»»

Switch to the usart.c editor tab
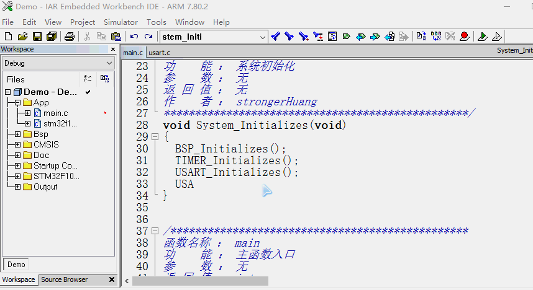This screenshot has height=290, width=533. 159,53
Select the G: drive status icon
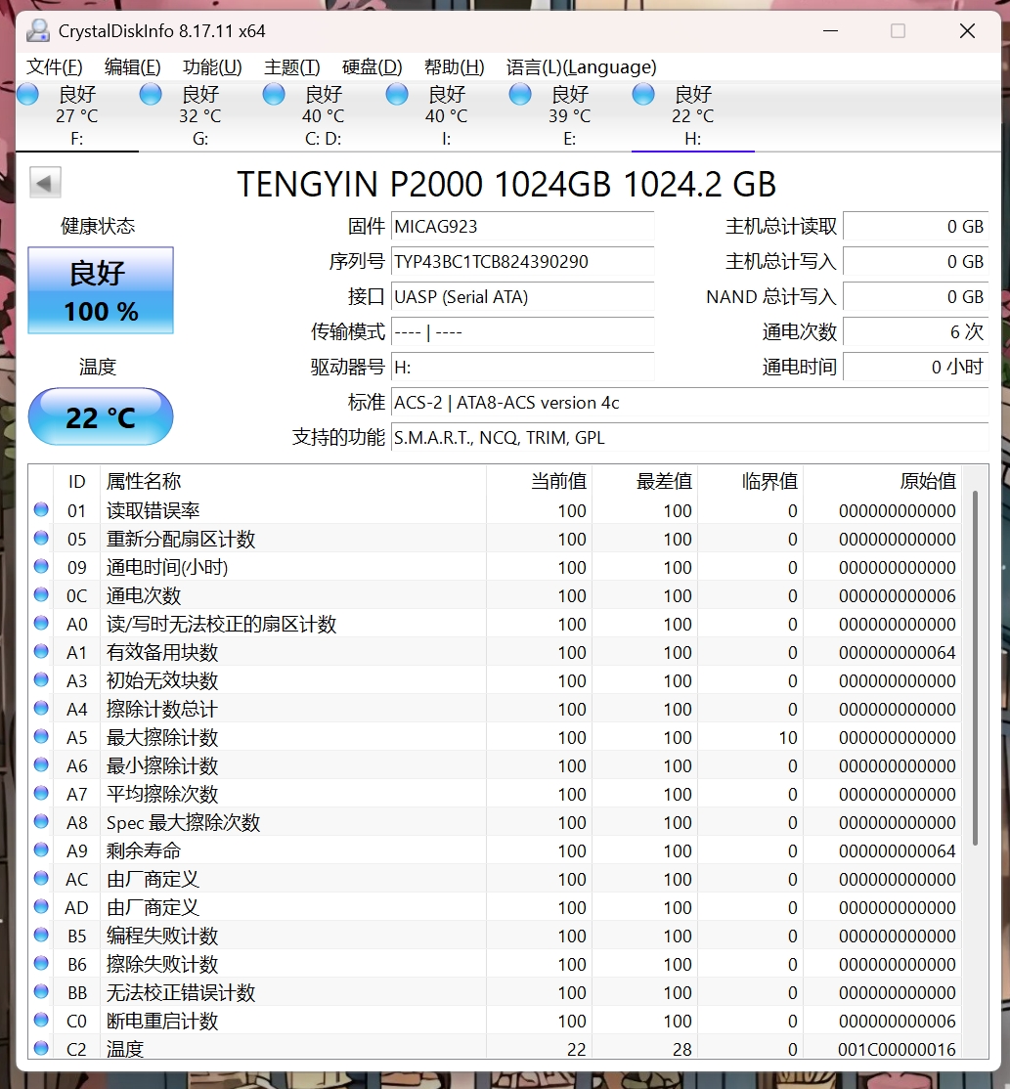 click(x=151, y=95)
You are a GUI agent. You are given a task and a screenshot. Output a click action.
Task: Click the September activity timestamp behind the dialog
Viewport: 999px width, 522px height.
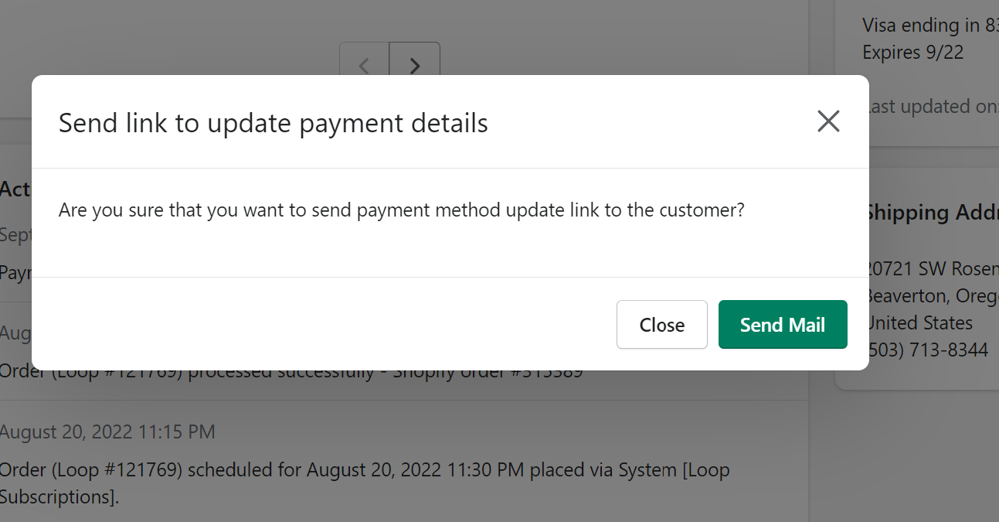point(15,234)
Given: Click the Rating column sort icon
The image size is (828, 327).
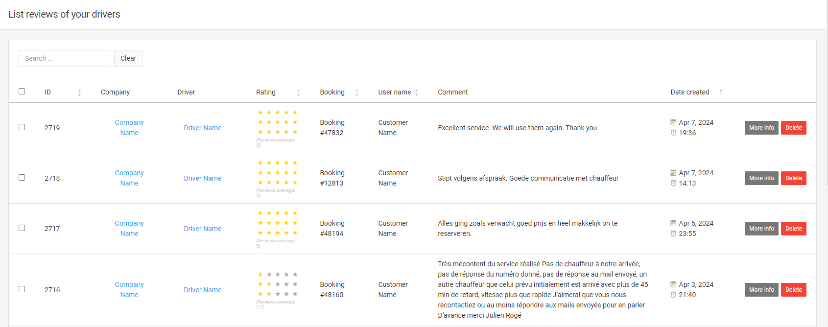Looking at the screenshot, I should click(298, 93).
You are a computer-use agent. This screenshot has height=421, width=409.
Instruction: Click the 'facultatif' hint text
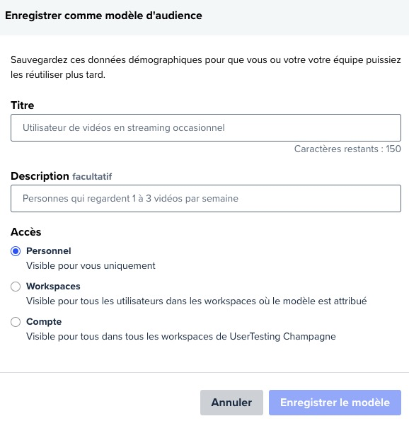[92, 177]
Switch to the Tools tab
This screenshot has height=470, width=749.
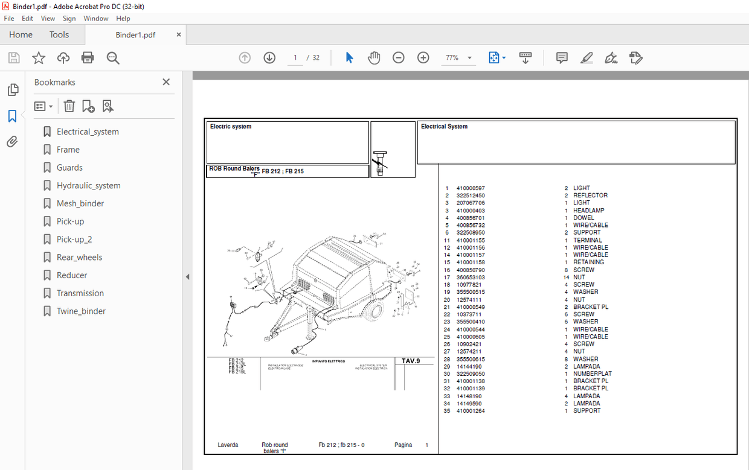59,34
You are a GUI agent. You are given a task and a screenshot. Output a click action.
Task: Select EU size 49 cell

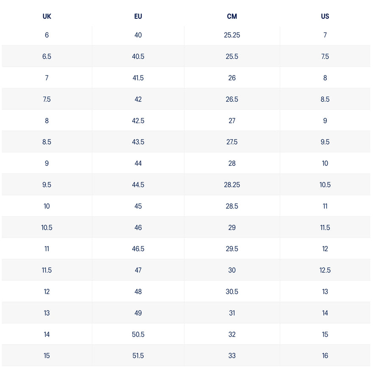click(x=138, y=313)
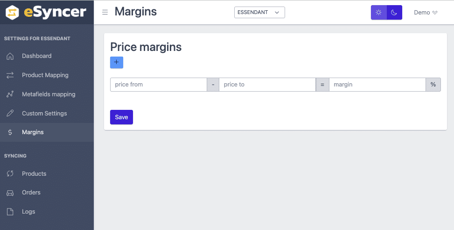This screenshot has width=454, height=230.
Task: Expand the Demo user menu
Action: click(426, 13)
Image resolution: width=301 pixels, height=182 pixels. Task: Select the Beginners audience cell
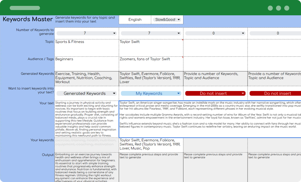click(x=86, y=63)
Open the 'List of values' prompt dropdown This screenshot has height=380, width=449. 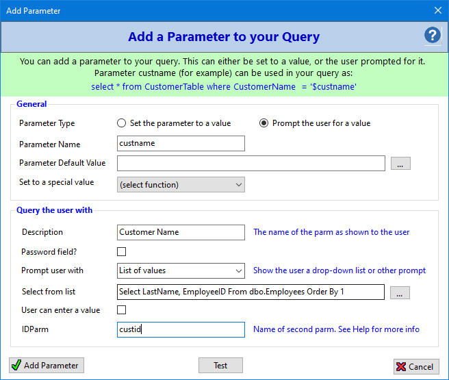[x=181, y=270]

««

EXERCISE
Arrange everything from the start of the records down to the line containing "point(15,234)" as a Markdown table with the columns No. and Text, skipping blank lines. Leave the pictures out of the answer.

FINAL ANSWER
| No. | Text |
|---|---|
| 1 | Switch to the usart.c editor tab |
| 2 | This screenshot has height=290, width=533. 159,53 |
| 3 | Select the G: drive status icon |
| 4 |  click(x=151, y=95) |
| 5 | You are a GUI agent. You are given a task and a screenshot. Output a click action. |
| 6 | Task: Click the September activity timestamp behind the dialog |
| 7 | Viewport: 999px width, 522px height. |
| 8 | point(15,234) |